I anticipate that the group process in the beginning would focus on opening the sessions with group participant introductions and as the facilitator introducing the focus of every aspect of the group. The beginning stage would also focus on members discussing why they chose to seek assistance and support and the target areas they would like to be educated on. I expect the middle stages of the Caregiver Training and Support Group to dive deeper into the psychoeducational piece by educating them on the themes associated with their role such as how to prepare for caregiving, the tools that are needed to provide quality care in the home to elder relatives, knowing the risk factors associated with caregiving, creating a caregiver-work-life balance and last preparing for legal and financial matters. I anticipate that the final stages of the group would continue to instill the importance of self-care practices by encouraging members to actively set aside time to participate in an activity that brings joy and relaxation. In addition, educating members on how to incorporate the importance of recreational exercise and attending to their personal health needs; this is an important aspect of this psychoeducational group because caregivers cannot properly care for their parent or spouse if their personal health isn’t maintained well.

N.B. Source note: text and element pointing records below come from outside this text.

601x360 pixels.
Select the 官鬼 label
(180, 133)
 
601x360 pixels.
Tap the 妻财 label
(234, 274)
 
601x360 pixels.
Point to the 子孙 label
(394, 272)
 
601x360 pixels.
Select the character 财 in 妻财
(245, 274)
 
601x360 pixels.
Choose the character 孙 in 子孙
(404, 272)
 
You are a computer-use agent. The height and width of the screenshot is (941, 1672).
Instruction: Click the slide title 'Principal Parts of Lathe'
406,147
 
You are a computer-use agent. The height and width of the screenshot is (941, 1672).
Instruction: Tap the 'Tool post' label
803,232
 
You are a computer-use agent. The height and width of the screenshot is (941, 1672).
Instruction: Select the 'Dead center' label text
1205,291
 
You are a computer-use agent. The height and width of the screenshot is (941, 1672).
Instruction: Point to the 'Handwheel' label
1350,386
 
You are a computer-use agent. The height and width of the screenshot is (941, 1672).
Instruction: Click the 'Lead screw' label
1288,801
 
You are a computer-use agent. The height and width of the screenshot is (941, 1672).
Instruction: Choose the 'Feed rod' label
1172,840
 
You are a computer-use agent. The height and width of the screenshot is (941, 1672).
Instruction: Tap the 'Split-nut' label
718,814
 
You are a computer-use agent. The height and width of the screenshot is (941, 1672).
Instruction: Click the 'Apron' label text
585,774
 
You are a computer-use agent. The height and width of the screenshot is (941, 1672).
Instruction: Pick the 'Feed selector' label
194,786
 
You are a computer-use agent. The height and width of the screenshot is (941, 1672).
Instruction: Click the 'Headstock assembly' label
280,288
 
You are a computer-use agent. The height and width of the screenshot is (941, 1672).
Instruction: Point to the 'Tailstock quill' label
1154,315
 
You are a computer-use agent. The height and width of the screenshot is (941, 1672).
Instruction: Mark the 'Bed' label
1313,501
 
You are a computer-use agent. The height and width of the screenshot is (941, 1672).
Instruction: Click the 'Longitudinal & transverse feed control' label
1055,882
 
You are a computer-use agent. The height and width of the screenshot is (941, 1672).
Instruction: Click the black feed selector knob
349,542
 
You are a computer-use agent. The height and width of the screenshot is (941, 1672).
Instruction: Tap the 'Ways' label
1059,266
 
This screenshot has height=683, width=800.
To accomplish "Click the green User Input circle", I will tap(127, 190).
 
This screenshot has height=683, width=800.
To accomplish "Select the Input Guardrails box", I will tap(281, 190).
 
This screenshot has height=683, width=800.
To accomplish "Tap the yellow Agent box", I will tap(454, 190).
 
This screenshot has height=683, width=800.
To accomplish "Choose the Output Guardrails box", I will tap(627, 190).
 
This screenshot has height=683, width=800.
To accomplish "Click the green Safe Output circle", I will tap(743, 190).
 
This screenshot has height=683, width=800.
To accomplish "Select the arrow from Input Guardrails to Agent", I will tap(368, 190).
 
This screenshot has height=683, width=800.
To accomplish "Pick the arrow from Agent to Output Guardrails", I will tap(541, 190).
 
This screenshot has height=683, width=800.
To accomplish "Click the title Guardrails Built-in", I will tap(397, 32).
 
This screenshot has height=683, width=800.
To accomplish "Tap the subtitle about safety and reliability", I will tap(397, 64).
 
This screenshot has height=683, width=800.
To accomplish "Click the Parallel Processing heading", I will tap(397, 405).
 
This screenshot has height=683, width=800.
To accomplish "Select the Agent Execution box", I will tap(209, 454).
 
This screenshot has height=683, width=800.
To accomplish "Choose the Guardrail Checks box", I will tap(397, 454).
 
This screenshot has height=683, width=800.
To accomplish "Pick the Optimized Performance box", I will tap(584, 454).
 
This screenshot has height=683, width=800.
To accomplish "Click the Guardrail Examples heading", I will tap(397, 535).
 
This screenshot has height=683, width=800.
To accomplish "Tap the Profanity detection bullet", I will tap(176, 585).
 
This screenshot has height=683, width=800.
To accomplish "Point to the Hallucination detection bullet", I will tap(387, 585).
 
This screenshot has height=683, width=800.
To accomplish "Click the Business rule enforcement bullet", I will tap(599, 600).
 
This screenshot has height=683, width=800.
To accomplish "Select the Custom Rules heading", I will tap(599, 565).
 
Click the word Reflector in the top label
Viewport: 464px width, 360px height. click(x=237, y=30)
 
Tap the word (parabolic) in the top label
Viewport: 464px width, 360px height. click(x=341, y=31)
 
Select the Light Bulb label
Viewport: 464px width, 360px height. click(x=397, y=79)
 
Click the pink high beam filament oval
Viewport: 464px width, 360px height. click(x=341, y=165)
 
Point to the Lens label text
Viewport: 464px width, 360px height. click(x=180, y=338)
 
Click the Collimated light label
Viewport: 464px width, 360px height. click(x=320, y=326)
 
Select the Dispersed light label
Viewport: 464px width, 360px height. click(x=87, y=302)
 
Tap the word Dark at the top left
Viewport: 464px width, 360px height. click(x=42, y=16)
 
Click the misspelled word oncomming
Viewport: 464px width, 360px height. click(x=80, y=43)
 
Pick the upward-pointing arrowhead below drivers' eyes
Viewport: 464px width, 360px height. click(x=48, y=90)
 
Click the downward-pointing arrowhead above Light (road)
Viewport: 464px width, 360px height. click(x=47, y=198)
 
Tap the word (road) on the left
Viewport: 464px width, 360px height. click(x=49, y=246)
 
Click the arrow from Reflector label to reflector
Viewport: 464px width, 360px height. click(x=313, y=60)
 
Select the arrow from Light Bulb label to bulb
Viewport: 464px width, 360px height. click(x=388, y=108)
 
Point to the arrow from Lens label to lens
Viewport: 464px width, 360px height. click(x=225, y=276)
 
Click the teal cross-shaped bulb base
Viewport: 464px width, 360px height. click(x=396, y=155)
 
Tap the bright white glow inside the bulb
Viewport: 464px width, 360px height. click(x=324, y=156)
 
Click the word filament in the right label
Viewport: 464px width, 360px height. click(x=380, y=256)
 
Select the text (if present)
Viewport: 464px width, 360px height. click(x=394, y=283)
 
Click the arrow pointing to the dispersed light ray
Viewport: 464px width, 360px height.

The problems that I would expect to arise is members be apprehensive to participate and having a difficult time in displaying why they have a need for pursuing being apart of the caregiver training group. I would assess the group progress by asking each member to complete a post-session questionnaire at the end of each session. The post-session questionnaire will be a feedback tool used where group members are giving their perspective on if/how the current weeks group and topic served its purpose for their specific circumstance.
The overall goal of the Caregiver Training Support Group will be set in place to operate as a helpful guide for those who are providing care at different levels and desire to bring about positive change.